Task statement - Rewrite the entries as a numbered list, starting at the line containing "The width and height of the screenshot is (1280, 1097)." and ending at the line containing "center [162, 774].", both included. Leave out blank lines and every line outside that span.

Provided information -
=== Begin Enclosure ===
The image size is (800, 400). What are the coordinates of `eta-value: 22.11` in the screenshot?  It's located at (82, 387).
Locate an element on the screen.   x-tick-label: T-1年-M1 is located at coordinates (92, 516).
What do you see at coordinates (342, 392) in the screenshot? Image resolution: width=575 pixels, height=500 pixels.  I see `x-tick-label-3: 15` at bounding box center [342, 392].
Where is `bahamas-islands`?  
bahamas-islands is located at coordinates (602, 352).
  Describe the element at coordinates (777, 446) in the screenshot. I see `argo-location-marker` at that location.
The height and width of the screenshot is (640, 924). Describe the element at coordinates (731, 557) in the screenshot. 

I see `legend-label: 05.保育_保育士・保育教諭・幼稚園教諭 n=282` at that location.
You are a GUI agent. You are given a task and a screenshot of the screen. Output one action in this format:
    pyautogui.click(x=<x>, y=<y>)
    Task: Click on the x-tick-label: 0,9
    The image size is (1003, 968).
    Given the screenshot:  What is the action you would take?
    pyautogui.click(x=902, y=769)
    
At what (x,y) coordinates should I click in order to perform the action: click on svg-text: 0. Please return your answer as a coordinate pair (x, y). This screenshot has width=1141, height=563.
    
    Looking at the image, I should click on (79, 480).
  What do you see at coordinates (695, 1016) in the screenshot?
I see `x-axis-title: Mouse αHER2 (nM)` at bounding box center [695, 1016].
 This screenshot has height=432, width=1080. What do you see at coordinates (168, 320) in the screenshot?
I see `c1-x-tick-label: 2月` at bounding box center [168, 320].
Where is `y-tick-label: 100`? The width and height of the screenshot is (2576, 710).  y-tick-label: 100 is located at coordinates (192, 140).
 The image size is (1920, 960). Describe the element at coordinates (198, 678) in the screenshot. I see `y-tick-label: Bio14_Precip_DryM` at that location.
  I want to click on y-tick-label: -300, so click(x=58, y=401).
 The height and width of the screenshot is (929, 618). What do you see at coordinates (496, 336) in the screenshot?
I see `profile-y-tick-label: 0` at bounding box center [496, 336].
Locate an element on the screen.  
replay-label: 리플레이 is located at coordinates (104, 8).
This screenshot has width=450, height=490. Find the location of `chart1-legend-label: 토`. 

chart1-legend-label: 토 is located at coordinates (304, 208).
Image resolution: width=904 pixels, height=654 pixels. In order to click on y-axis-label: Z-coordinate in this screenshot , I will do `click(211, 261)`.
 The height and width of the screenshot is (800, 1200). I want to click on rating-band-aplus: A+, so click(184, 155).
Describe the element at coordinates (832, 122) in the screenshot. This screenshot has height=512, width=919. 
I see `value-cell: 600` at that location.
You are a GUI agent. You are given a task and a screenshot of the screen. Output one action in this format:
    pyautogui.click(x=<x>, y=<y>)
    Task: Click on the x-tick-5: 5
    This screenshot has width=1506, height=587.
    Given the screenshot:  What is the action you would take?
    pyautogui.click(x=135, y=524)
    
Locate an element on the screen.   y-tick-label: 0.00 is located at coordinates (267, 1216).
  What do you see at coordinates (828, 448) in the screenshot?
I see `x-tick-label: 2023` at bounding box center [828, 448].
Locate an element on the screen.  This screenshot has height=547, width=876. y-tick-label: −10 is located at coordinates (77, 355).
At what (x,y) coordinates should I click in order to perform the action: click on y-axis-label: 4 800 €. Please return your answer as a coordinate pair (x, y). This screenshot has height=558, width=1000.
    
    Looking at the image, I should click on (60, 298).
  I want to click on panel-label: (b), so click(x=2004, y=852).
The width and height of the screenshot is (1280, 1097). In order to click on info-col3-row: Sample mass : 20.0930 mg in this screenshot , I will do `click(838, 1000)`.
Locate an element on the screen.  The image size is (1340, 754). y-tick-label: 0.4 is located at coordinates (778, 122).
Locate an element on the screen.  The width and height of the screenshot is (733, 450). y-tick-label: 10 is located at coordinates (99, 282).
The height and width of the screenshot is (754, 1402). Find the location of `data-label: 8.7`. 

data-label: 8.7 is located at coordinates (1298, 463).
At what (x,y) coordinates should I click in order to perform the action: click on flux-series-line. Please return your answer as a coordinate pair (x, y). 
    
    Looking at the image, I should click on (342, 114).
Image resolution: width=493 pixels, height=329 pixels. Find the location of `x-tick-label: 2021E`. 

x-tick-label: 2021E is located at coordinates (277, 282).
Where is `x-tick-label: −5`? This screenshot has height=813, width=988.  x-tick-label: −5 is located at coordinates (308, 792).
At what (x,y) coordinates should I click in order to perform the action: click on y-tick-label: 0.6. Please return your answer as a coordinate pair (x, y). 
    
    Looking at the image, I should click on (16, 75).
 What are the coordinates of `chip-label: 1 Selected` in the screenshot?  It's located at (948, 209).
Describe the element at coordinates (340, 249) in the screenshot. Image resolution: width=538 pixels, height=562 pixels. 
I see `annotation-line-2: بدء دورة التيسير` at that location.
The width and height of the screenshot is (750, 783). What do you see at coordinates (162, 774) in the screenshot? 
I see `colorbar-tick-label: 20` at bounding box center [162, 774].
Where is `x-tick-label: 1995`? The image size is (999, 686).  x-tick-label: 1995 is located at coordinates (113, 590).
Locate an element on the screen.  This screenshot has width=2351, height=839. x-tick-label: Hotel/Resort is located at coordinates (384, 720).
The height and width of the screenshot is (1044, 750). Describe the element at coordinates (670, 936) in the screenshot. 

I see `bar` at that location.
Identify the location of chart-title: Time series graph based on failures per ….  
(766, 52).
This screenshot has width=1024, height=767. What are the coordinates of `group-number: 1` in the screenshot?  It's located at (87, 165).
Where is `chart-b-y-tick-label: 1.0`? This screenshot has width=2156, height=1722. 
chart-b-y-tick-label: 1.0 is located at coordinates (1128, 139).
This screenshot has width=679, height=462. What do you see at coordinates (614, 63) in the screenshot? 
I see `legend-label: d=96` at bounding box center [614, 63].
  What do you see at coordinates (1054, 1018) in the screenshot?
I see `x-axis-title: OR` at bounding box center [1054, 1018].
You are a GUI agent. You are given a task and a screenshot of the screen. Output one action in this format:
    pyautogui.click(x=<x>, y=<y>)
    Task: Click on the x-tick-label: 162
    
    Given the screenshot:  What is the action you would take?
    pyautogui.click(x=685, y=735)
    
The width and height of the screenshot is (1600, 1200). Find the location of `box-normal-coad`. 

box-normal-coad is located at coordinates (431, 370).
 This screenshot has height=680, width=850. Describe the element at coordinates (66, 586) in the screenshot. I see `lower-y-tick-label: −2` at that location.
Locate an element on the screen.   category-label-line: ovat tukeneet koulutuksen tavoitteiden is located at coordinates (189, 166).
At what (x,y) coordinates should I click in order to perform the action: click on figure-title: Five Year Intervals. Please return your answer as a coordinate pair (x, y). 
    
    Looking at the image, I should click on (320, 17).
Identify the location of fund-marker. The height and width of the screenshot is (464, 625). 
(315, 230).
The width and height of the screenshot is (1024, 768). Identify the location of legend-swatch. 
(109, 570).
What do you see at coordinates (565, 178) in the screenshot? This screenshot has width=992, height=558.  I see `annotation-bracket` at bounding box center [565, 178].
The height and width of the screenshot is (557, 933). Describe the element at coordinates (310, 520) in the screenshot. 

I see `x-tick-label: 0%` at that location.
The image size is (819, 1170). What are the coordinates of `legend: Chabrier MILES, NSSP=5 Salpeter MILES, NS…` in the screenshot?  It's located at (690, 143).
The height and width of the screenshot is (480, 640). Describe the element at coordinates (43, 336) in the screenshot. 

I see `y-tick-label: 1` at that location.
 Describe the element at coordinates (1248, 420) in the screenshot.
=== End Enclosure ===
Task answer -
1. The width and height of the screenshot is (1280, 1097). In order to click on info-col3-row: Sample mass : 20.0930 mg in this screenshot , I will do `click(838, 1000)`.
2. Locate an element on the screen.  The image size is (1340, 754). y-tick-label: 0.4 is located at coordinates (778, 122).
3. Locate an element on the screen.  The width and height of the screenshot is (733, 450). y-tick-label: 10 is located at coordinates (99, 282).
4. The height and width of the screenshot is (754, 1402). Find the location of `data-label: 8.7`. 
5. data-label: 8.7 is located at coordinates (1298, 463).
6. At what (x,y) coordinates should I click in order to perform the action: click on flux-series-line. Please return your answer as a coordinate pair (x, y). 
7.     Looking at the image, I should click on (342, 114).
8. Image resolution: width=493 pixels, height=329 pixels. Find the location of `x-tick-label: 2021E`. 
9. x-tick-label: 2021E is located at coordinates (277, 282).
10. Where is `x-tick-label: −5`? This screenshot has height=813, width=988.  x-tick-label: −5 is located at coordinates (308, 792).
11. At what (x,y) coordinates should I click in order to perform the action: click on y-tick-label: 0.6. Please return your answer as a coordinate pair (x, y). 
12.     Looking at the image, I should click on (16, 75).
13.  What are the coordinates of `chip-label: 1 Selected` in the screenshot?  It's located at (948, 209).
14. Describe the element at coordinates (340, 249) in the screenshot. Image resolution: width=538 pixels, height=562 pixels. 
15. I see `annotation-line-2: بدء دورة التيسير` at that location.
16. The width and height of the screenshot is (750, 783). What do you see at coordinates (162, 774) in the screenshot? 
17. I see `colorbar-tick-label: 20` at bounding box center [162, 774].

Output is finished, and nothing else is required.